Load boards: the unregulated attack surface
Load boards are the connective tissue of the freight industry — digital platforms where shippers post available loads and carriers bid for them. They operate largely on trust with minimal identity verification. Once a criminal has one set of stolen carrier credentials or a convincing spoofed domain, load boards provide direct access to freight without physical proximity. California remains the most impacted state, with notable surges in Kern County and San Joaquin County — major corridors for agricultural and manufactured goods moving to ports. High-value technology products remain the top target category for 2026, with RAM modules, storage drives, and enterprise computing equipment specifically cited by the FBI. For broader context on how supply chain attacks work and spread
, our explainer covers the full attack lifecycle. All supply chain attack coverage
is tracked on The CyberSignal.
What to do now
Freight brokers and carriers should implement mandatory secondary verification channels for all load assignments — phone confirmation to a known number, not a number provided in the suspicious communication. Enforce multi-factor authentication across all load board accounts and freight management systems. Maintain vehicle and driver records with photo documentation and cross-reference against historical partners before assigning loads. Train dispatch and operations staff to recognize domain spoofing patterns: extra punctuation, different TLDs, misspellings, and added prefixes are all documented FBI indicators. Report any suspected cyber-enabled cargo theft to IC3 at ic3.gov in addition to local law enforcement.
The CyberSignal Analysis
Signal 01 — This is BEC applied to physical goods
Cyber-enabled cargo theft is Business Email Compromise applied to freight. The attack pattern is identical: compromise or impersonate a trusted entity, insert yourself into a transaction, redirect value. The difference is that instead of redirecting a wire transfer, attackers redirect a truck. The physical dimension makes recovery nearly impossible — there is no wire recall equivalent for a diverted shipment of server hardware. Security teams in logistics who treat BEC as a finance department problem need to recognize their operations and dispatch teams face the same attack vectors.
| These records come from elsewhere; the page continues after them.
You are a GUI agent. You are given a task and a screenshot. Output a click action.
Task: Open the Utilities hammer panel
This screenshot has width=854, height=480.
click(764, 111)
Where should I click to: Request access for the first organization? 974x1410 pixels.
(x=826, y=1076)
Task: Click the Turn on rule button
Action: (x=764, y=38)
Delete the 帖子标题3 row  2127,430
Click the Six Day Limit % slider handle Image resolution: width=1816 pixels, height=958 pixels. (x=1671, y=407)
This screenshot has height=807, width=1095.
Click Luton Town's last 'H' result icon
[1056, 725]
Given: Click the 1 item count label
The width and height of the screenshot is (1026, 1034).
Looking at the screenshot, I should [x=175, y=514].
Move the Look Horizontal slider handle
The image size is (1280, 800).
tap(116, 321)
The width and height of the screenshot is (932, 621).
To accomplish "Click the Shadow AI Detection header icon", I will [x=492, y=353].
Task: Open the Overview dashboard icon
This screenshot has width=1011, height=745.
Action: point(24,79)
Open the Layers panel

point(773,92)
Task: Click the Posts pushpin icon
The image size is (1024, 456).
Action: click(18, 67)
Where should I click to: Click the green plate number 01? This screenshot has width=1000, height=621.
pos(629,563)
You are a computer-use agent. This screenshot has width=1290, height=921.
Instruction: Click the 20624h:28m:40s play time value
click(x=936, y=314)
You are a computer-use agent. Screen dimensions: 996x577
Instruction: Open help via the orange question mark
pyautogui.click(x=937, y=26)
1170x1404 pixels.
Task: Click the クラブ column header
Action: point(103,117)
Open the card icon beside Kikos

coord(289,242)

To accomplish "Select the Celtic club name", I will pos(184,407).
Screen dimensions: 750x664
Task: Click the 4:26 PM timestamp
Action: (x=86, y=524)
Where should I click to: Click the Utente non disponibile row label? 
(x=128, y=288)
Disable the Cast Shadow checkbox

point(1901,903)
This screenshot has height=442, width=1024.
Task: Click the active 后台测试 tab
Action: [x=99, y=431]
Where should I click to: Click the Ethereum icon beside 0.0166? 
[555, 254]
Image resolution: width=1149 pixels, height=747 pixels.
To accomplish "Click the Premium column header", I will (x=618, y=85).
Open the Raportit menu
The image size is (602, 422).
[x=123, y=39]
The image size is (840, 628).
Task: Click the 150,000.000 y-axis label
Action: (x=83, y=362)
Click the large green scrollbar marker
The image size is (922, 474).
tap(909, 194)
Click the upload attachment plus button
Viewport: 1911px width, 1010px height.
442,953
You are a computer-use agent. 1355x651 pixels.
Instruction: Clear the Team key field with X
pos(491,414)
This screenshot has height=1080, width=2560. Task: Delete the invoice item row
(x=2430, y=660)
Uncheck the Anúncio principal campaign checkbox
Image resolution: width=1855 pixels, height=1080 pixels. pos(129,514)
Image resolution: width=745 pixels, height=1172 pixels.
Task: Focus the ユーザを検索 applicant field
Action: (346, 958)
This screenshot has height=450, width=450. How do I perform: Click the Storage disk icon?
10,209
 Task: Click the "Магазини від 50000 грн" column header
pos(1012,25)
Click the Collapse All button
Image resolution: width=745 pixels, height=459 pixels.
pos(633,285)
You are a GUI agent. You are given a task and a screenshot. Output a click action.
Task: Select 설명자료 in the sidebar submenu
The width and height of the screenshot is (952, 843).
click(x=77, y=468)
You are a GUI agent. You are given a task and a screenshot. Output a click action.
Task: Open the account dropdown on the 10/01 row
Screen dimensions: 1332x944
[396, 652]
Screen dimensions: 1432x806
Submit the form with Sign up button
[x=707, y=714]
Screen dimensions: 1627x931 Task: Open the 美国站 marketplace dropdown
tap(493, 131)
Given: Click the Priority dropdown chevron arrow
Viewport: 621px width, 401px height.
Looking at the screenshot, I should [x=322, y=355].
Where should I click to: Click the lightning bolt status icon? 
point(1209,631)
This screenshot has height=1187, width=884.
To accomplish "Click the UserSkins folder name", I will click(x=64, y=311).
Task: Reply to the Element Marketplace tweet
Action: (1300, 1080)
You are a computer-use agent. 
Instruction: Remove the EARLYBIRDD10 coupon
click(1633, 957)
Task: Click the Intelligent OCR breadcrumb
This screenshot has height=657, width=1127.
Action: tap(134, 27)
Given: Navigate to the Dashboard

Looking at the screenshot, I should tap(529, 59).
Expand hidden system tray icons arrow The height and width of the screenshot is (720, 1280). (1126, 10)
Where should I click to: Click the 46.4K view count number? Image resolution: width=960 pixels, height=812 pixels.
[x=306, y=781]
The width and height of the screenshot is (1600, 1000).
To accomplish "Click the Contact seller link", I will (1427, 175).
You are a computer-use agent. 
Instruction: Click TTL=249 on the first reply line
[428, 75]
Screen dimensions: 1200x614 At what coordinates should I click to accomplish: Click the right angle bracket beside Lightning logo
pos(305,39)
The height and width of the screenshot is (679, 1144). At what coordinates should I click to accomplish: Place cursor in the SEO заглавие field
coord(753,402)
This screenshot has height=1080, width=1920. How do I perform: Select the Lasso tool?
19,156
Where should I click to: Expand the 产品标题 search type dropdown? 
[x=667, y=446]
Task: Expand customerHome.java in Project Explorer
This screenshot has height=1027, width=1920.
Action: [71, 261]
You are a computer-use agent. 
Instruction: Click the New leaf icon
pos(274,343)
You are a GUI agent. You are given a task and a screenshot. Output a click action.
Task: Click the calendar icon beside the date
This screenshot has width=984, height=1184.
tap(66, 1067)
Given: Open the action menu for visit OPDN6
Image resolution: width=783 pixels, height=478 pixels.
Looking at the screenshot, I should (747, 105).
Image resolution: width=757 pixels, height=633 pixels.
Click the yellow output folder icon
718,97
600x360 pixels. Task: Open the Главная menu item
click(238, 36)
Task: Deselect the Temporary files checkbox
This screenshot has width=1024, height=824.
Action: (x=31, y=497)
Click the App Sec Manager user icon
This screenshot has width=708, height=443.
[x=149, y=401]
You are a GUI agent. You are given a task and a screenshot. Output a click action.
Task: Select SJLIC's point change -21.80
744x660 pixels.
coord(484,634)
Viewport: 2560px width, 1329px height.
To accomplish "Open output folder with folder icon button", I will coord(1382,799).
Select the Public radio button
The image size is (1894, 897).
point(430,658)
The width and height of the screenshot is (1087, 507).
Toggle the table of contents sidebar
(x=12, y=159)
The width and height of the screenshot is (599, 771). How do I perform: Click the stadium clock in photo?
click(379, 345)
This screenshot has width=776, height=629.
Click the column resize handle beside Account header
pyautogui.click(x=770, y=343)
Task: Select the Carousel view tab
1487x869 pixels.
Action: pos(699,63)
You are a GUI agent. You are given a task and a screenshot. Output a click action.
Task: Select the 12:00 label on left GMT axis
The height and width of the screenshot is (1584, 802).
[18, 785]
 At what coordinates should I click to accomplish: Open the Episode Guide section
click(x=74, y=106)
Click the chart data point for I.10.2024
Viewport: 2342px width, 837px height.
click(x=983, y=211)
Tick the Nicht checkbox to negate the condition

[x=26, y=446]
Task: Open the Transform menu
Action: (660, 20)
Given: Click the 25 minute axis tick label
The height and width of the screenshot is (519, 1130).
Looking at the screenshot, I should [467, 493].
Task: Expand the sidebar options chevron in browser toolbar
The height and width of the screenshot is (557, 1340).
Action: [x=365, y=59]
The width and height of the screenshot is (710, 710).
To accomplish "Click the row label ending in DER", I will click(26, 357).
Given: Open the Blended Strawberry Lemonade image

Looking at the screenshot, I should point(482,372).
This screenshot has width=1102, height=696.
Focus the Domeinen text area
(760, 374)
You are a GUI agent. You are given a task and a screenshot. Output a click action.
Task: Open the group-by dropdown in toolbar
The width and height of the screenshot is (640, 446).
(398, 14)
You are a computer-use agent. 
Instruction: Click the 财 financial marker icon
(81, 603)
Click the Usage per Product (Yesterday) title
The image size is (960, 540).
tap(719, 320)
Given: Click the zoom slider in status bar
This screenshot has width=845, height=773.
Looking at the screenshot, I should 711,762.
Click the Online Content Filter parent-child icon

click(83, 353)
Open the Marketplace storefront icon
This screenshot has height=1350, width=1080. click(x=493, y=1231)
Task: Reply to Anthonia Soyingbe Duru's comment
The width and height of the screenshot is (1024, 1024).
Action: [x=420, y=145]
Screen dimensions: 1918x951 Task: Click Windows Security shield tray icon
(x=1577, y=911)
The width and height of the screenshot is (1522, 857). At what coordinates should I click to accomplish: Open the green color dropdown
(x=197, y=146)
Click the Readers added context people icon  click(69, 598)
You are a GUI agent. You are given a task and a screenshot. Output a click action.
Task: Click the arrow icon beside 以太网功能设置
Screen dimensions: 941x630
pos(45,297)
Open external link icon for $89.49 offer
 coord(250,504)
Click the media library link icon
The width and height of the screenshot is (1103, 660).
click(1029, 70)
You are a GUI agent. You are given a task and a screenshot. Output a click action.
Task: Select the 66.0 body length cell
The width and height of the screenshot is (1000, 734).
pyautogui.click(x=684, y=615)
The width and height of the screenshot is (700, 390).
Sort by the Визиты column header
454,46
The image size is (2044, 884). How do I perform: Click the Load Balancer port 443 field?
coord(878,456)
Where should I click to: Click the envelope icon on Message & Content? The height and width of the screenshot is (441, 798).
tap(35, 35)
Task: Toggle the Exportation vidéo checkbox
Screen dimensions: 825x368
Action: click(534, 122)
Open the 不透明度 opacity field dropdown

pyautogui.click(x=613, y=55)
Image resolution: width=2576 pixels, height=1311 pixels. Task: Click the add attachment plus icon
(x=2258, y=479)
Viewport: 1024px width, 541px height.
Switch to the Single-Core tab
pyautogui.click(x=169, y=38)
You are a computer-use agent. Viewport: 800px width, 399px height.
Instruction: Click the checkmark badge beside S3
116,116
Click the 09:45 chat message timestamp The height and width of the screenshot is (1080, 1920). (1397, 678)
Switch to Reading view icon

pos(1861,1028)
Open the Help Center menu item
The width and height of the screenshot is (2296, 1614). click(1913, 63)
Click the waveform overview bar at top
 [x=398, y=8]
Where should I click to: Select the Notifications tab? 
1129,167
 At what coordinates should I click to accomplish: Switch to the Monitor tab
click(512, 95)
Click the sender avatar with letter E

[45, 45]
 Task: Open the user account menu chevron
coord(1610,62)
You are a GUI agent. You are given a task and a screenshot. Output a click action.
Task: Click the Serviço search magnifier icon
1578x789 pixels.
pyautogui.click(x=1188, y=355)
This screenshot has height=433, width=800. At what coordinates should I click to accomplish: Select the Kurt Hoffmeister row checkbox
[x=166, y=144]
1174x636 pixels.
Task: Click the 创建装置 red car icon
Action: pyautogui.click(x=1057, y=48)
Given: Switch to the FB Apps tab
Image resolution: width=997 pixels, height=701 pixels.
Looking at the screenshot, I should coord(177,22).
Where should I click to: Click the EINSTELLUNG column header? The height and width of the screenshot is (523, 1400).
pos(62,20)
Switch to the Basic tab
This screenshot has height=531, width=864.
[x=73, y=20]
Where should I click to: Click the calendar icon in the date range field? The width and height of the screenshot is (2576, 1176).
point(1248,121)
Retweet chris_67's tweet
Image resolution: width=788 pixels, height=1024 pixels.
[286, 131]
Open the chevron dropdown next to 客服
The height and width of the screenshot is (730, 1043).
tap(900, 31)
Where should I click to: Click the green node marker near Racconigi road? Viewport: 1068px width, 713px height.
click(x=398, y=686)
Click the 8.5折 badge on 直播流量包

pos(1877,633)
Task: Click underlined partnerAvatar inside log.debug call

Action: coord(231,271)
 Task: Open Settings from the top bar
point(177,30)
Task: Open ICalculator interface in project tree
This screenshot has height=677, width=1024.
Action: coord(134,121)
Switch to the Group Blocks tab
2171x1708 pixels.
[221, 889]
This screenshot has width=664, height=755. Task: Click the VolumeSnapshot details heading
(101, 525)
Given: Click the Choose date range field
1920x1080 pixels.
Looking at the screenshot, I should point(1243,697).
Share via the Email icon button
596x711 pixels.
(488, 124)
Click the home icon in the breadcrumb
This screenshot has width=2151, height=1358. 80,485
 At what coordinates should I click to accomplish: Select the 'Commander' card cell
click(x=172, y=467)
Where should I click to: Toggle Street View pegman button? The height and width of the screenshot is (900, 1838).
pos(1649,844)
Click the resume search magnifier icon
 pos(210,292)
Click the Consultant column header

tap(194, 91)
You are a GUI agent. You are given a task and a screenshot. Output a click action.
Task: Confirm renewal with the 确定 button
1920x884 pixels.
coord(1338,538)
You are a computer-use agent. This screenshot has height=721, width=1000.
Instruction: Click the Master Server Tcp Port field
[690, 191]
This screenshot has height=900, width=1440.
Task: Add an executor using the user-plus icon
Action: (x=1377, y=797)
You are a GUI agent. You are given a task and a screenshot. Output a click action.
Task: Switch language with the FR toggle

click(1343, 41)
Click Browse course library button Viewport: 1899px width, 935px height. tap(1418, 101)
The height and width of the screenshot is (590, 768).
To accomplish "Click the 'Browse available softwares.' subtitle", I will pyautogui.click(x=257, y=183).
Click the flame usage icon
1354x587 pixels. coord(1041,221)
Signal 02 — Load boards are an unverified attack surface at industrial scale
Unlike financial systems that require KYC compliance, load boards were built for speed and accessibility — which made them efficient and made them vulnerable. A criminal with one set of stolen credentials or a convincing spoofed domain can post listings that reach thousands of shippers simultaneously. The FBI's advisory is a public acknowledgment that this infrastructure has been systematically exploited for at least two years with no structural reform of identity verification requirements.
Signal 03 — A 60% loss surge signals organized, systematic escalation
A 60% year-over-year increase in losses, paired with an 18% increase in incidents and a 36% jump in average value, is not random variation. It reflects organized groups deliberately scaling operations and targeting higher-value loads. This is the same professionalization pattern seen in ransomware: initial opportunistic attacks followed by systematic optimization for maximum return per operation. The freight industry is now firmly in that optimization phase.